• [Exercise requirements]: Set down exactly the first line of the entries and every line after it, through the line with "Open the 'test'".

• [The input]:

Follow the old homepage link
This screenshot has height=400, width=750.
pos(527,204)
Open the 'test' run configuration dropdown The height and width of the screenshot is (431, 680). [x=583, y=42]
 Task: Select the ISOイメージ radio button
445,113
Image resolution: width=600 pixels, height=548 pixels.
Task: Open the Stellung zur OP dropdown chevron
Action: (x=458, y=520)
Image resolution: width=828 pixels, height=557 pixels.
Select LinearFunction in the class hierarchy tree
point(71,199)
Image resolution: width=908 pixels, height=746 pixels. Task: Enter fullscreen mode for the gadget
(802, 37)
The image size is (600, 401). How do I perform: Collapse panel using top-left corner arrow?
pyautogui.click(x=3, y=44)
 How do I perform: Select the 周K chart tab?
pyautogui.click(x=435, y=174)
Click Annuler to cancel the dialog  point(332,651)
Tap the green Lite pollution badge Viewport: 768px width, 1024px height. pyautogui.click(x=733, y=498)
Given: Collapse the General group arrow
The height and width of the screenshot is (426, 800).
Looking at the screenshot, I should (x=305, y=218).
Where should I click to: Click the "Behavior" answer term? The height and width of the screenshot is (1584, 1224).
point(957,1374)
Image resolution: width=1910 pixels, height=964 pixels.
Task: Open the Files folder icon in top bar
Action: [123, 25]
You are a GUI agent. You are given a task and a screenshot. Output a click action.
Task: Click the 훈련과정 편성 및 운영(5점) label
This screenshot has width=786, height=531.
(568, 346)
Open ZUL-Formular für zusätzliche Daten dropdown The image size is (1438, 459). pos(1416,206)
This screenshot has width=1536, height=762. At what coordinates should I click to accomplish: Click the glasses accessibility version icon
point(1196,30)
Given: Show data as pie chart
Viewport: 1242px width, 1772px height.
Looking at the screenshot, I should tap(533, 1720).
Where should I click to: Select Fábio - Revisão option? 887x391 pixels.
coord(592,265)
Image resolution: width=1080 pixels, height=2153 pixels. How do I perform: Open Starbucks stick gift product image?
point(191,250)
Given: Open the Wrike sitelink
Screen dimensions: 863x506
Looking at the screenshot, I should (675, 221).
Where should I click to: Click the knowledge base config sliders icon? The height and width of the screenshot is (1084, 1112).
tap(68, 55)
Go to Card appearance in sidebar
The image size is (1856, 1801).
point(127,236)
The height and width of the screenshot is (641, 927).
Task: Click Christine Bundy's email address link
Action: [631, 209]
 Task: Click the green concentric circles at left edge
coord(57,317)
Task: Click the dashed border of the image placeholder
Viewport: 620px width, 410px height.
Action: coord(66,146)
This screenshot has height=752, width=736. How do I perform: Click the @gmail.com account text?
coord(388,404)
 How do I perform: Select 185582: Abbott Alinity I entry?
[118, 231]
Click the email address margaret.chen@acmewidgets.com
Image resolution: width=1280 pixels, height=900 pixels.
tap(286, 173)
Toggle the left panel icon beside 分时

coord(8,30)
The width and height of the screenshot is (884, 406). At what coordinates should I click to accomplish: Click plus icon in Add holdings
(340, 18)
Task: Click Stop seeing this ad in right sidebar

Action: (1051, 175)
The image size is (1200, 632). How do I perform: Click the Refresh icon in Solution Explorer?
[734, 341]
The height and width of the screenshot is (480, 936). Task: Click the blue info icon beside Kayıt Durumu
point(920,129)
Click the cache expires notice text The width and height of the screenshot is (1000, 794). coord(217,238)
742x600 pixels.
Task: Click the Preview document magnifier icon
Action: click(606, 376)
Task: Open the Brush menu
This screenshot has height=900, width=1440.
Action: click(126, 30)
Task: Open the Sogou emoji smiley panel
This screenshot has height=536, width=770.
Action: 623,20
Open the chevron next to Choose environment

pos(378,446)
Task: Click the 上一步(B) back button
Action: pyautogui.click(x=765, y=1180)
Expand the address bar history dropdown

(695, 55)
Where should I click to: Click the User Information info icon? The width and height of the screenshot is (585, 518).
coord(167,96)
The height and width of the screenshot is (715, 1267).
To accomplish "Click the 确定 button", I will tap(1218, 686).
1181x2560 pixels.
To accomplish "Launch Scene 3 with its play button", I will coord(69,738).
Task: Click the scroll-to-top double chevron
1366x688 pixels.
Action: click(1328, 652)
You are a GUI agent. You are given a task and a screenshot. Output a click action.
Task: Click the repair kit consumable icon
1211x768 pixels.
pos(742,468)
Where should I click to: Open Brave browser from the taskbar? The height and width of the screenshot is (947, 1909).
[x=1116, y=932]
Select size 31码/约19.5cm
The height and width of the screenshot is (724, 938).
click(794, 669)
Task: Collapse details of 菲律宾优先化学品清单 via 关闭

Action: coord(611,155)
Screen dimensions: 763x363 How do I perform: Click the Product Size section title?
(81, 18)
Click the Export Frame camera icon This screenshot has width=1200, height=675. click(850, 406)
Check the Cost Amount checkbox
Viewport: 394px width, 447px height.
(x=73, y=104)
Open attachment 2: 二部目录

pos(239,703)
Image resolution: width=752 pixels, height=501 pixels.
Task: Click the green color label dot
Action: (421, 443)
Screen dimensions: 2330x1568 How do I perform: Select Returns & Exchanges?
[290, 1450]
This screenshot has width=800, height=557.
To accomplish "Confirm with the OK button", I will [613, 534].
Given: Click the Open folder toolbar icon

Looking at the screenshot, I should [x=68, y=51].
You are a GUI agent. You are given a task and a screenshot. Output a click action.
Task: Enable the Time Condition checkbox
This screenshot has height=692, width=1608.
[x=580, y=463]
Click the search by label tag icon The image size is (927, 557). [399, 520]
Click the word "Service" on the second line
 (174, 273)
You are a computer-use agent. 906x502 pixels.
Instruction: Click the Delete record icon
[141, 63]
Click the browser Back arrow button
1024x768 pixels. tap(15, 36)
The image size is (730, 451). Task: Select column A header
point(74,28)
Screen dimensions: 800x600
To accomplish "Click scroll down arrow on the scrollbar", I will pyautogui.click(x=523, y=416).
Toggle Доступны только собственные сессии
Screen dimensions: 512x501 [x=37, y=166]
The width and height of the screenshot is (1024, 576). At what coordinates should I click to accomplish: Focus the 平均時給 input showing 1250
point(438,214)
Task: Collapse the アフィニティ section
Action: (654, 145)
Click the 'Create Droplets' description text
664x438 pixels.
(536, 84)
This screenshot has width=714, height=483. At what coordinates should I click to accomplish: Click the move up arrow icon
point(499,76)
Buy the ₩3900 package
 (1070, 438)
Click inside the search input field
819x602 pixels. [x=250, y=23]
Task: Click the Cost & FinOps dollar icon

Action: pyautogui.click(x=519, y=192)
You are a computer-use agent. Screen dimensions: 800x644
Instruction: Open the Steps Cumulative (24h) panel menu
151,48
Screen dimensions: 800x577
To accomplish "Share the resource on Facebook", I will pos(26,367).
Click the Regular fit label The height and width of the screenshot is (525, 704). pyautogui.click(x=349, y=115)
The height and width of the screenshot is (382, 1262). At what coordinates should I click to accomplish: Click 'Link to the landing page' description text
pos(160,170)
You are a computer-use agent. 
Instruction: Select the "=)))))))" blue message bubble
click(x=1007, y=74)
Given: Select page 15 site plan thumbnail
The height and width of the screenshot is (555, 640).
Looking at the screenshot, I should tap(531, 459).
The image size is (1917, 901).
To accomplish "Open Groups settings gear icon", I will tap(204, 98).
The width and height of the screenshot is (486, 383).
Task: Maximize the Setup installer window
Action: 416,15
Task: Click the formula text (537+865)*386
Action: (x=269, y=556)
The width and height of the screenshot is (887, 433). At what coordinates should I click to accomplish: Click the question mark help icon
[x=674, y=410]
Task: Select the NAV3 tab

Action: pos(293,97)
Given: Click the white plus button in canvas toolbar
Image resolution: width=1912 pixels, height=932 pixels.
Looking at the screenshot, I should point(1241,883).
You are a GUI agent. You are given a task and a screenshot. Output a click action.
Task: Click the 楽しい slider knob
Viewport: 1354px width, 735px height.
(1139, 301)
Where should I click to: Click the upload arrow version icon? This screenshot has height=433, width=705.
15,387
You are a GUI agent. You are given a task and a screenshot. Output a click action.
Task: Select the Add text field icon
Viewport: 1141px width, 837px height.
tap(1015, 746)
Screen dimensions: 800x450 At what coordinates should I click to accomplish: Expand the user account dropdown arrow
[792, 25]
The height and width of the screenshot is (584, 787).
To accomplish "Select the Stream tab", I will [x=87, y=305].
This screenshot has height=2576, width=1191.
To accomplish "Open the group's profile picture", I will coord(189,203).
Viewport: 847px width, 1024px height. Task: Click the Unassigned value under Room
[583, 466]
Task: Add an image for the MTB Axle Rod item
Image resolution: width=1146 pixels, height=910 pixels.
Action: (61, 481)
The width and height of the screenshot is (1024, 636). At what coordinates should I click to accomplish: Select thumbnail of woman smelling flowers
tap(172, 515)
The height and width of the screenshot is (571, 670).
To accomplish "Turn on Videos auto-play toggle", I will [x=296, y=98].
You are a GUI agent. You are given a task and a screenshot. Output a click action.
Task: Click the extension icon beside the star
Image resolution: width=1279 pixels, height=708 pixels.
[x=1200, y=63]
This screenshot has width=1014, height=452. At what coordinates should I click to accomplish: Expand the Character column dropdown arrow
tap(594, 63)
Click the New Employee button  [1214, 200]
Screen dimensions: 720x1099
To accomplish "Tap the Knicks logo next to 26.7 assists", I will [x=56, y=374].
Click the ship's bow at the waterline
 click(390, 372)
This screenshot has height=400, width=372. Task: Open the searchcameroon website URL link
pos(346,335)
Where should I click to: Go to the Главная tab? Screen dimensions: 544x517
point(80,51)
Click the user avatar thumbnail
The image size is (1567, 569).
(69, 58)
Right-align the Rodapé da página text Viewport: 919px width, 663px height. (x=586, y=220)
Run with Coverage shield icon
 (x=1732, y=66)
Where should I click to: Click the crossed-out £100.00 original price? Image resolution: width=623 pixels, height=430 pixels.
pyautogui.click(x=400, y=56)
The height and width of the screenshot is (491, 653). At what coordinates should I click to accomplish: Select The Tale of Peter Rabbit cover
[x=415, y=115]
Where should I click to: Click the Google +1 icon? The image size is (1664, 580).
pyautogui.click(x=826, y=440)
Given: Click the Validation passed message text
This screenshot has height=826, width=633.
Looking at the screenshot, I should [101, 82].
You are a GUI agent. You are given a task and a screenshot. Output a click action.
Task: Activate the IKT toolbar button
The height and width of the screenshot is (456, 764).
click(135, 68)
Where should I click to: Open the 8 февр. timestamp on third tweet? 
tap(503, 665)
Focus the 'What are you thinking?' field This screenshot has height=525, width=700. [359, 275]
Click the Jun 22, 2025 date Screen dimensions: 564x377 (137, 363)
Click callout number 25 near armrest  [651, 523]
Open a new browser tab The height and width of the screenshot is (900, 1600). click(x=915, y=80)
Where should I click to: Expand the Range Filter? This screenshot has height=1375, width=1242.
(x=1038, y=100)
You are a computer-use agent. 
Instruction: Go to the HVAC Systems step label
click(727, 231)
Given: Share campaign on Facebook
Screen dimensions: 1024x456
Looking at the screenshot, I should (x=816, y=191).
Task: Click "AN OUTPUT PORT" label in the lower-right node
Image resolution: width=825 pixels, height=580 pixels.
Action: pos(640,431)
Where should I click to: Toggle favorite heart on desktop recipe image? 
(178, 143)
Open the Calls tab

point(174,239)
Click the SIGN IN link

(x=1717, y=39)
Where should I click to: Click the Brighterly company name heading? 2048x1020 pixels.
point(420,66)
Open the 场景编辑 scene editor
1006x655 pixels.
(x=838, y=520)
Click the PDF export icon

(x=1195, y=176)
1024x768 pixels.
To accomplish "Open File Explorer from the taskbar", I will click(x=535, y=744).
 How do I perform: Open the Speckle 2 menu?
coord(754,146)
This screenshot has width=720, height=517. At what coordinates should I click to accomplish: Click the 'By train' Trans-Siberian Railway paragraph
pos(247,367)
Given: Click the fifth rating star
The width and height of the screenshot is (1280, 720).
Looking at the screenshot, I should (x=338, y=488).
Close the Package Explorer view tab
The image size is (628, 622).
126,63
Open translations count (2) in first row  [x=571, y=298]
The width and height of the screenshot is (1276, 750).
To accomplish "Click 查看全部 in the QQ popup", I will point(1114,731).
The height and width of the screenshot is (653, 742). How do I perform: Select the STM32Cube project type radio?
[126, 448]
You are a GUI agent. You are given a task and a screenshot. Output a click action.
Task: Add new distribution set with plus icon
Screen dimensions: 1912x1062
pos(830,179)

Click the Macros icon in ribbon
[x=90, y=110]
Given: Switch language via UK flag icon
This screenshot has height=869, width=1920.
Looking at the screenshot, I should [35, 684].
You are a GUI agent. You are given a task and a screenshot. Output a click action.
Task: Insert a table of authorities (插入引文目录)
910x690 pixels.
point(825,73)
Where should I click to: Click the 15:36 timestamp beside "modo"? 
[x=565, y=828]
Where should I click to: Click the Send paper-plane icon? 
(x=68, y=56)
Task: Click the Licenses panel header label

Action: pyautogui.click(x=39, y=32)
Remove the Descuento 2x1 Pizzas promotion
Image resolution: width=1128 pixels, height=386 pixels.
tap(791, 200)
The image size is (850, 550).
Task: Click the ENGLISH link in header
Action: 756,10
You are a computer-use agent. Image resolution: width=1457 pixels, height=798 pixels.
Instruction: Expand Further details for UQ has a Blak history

• [Task answer]:
Follow the old homepage link
This screenshot has height=400, width=750.
pos(527,204)
Open the 'test' run configuration dropdown The height and width of the screenshot is (431, 680). [x=583, y=42]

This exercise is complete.